JIKA SETAN ADA, MAKA TUHAN PUN PASTI ADA
Saya lahir sebagai anak bungsu dari 6 bersaudara dalam keluarga Tionghoa non-Kristen di Medan, Sumatera Utara. Selama 12 tahun saya bersekolah di Sekolah Kristen Methodis dari SD sampai SMA. Sekalipun belajar agama Kristen, saya tetap tidak percaya bahwa Yesus adalah Tuhan dan Juru Selamat. Saya hanya percaya bahwa Yesus hanya manusia biasa yang tercatat dalam sejarah. Namun Tuhan memakai hal yang lucu untuk menarik perhatian saya.
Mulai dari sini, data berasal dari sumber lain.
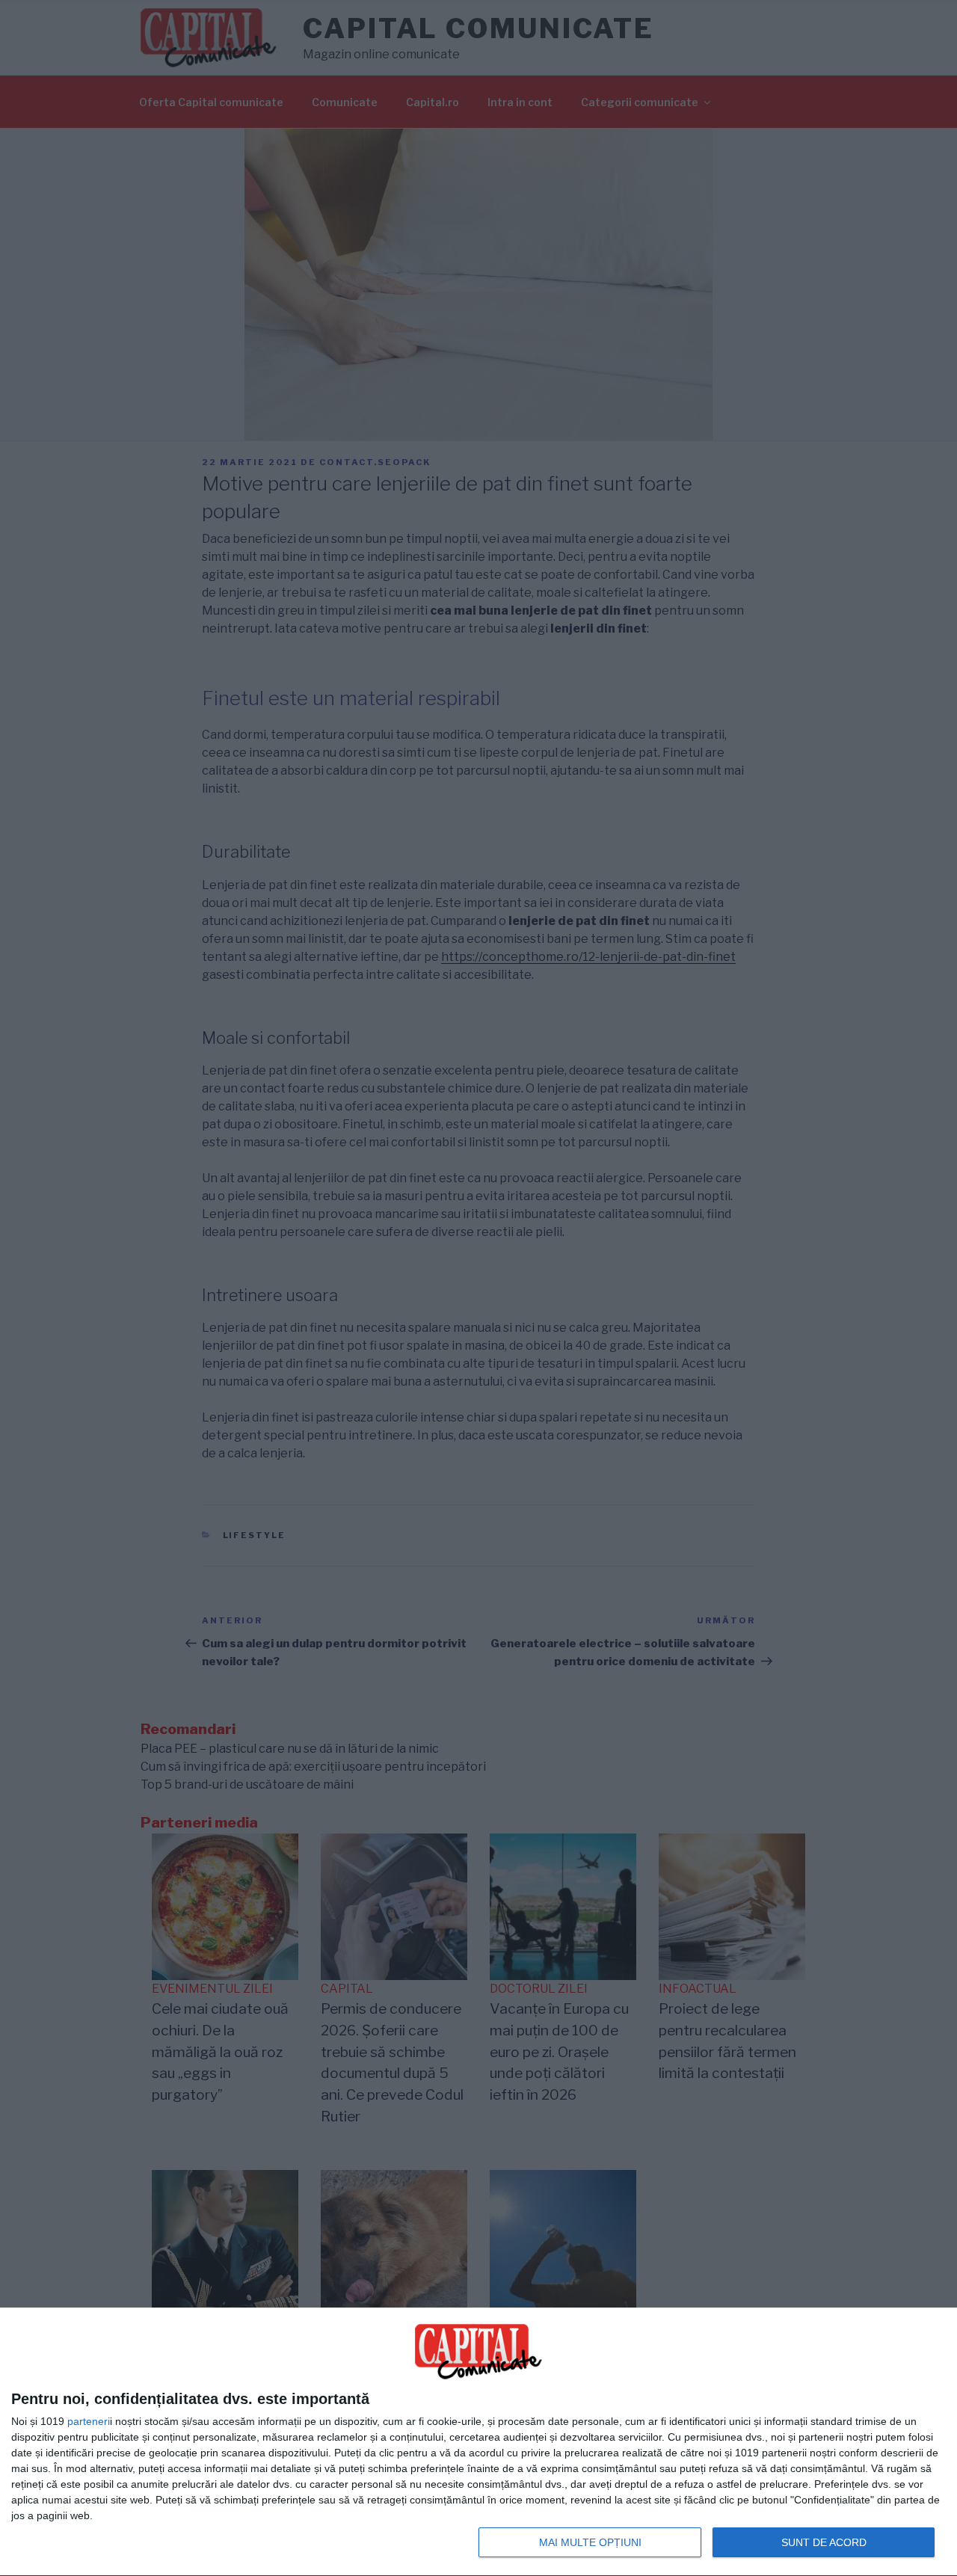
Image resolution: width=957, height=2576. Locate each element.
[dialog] (478, 2442)
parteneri (88, 2421)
Rumah kami di Medan kebetulan lokasinya dekat dengan kuburan, sehingga kami sering mendengar suara anjing-anjing kami yang melolong di tengah malam. Orang-orang berkata bahwa mata anjing bisa melihat roh halus yang tidak bisa dilihat oleh mata manusia. Di situlah saya sadar bahwa setan itu ada dan nyata, apalagi suatu hari pembantu kami pun kerasukan roh jahat. Saya mulai berpikir bahwa kalau setan ada, maka Tuhan pun pasti ada.
Tetapi, Tuhan yang mana? Setiap agama menyatakan bahwa tuhannya paling benar. Waktu itu, daripada bingung memilih Tuhan yang mana, maka saya memutuskan untuk hidup berbuat baik, karena pada dasarnya semua agama mengajarkan untuk berbuat baik. Suatu hari, teman sepupu saya yang masih SMP meninggal karena kecelakaan motor. Hal itu mulai membuat saya merasa was-was: jikalau saya mati, saya akan pergi ke mana? Lalu, kakek saya juga meninggal, sehingga pertanyaan itu muncul lagi. Perasaan takut mulai menggerogoti hidup saya: ke mana perginya saya setelah meninggal? Saya tidak punya kepastian. Namun ketakutan ini saya simpan dan tutupi dengan cara rajin belajar dan menjadi orang 'baik'.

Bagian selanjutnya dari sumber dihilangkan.